Are you still testing the product and refining the product yourself?
Yes yes yes. That is of course quite important and it also makes sense. We have our new engineers and they have really cool ideas and then it's me, maybe in their eyes I’m a little bit old fashion, so combining this together, is I think the reason why we are doing very good bikes that are pleasing the customer.
The Ford Focus car, we've heard there's a story there?
I had put a lot of effort and money on the table to license the name Focus Worldwide, and at that time I didn’t have the name in the UK. So I probably think Ford thought that if they had the name in the UK, they had it everywhere, but I had everywhere. Eventually, they wanted to call their car the Ford Focus, and I was saying this is actually my business name and maybe I want to start with a car one day named Focus, and so there was a moment to meet. And then suddenly I had all the top guys from Ford around the table, and we had been talking about good business, and at the end, we had a nice agreement.
Last year Focus bikes were in the WorldTour with AG2R La Mondiale, but not in 2017. Why is that?

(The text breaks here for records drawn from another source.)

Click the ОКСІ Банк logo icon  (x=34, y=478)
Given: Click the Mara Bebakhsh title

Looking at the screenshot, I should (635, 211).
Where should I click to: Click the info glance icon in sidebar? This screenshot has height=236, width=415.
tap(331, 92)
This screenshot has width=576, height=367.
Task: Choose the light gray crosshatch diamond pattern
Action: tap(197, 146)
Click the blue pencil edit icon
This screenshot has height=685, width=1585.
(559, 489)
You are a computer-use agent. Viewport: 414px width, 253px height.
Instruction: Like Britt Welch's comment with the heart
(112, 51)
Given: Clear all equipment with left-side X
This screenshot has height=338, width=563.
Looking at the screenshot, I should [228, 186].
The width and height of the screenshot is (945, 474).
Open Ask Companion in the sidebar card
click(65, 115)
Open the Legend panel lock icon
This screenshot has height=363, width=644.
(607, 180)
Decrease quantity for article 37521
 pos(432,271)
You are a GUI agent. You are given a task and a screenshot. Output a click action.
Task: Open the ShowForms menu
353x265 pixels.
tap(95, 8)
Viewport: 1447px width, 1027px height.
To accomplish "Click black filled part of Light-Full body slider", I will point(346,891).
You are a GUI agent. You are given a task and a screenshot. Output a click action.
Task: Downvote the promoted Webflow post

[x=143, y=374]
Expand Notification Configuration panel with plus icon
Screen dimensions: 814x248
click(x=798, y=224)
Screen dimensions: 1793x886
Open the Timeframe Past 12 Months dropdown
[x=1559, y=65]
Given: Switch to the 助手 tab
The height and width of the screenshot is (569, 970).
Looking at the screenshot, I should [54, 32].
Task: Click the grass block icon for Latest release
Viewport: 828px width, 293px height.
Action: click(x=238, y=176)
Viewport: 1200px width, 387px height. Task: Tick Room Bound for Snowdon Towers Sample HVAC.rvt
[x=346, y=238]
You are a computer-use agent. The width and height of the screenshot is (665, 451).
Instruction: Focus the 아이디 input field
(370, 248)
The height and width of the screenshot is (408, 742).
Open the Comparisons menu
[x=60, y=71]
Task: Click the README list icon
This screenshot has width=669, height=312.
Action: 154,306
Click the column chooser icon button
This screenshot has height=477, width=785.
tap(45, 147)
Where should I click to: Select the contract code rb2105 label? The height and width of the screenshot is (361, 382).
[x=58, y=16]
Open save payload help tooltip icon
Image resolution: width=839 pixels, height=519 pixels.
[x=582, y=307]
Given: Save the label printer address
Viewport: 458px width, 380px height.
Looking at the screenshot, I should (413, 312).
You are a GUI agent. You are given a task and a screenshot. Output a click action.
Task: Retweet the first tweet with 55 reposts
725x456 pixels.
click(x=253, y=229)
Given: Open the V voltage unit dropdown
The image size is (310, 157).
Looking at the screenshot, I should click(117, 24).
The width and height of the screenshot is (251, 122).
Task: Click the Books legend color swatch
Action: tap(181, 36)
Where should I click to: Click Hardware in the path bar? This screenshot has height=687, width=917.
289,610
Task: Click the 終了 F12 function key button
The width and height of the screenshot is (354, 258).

We had really good feedback from the team in previous years and so with our engineers, were able to put that into our Izalco Max for example. The little problem we had was French people are very French, so it was hard to talk to most of them because they only spoke French. So if you want to be a global brand, you need an international team, so we decided to take a break and see what’s on the market. Hopefully, by 2018 we’ll be back because we are a brand that came from racing, that was the purpose, and we want to give the professional cyclists advantage of this bike as well as any customer who loves riding.
What style of racing did you enjoy most?
I think it was it was a mix. I never wanted to be stuck on a road bike, especially not in the spring time, cause it's raining and pretty gloomy, two degrees, no way! With a mountain bike or cyclocross bike off-road, it was a lot of fun. So I always enjoyed the mix. But one thing that was always for sure in a cyclocross race or in a mountain bike race, if you are in good shape, for sure you’d be in front or you win. On the road, there are a lot of situations involved and you can be the best but you’re still not winning the race. So for me, off-road was like, a little bit more like the real winner.
If you could only have one bike, what would it be?
Life is moving on, and I’m enjoying getting more comfortable but I still want to have the same fun and I still want to go the same speed. So one of the modern gems is the e-bike, and we’re living near the Black Forest where Focus Bikes started, so I’m enjoying going with my e-bike and just riding up and down at sunset, it's just a lovely thing. So if I’m on my own I very much prefer an e-bike.
What’s the next big thing in the cycling industry?
I think the e-bike. It depends, some people say the e-bike is cheating but I don’t see any cheating in it. I enjoy it and it brings a smile. I also have a smile with my Enduro bike when I’m on some crazy trails and doing jumps. E-Bikes will be a big part of the future.
What is it about Focus Bikes that stands out from the competition?
I think Focus are much more relaxed, and even when I wasn’t winning I was still smiling, and a bike should put a smile on your face. A lot of other brands have that unfriendly face, and something really scary, and I want to be happy, and so happy people should ride Focus, and if they’re not happy, it will make them happy.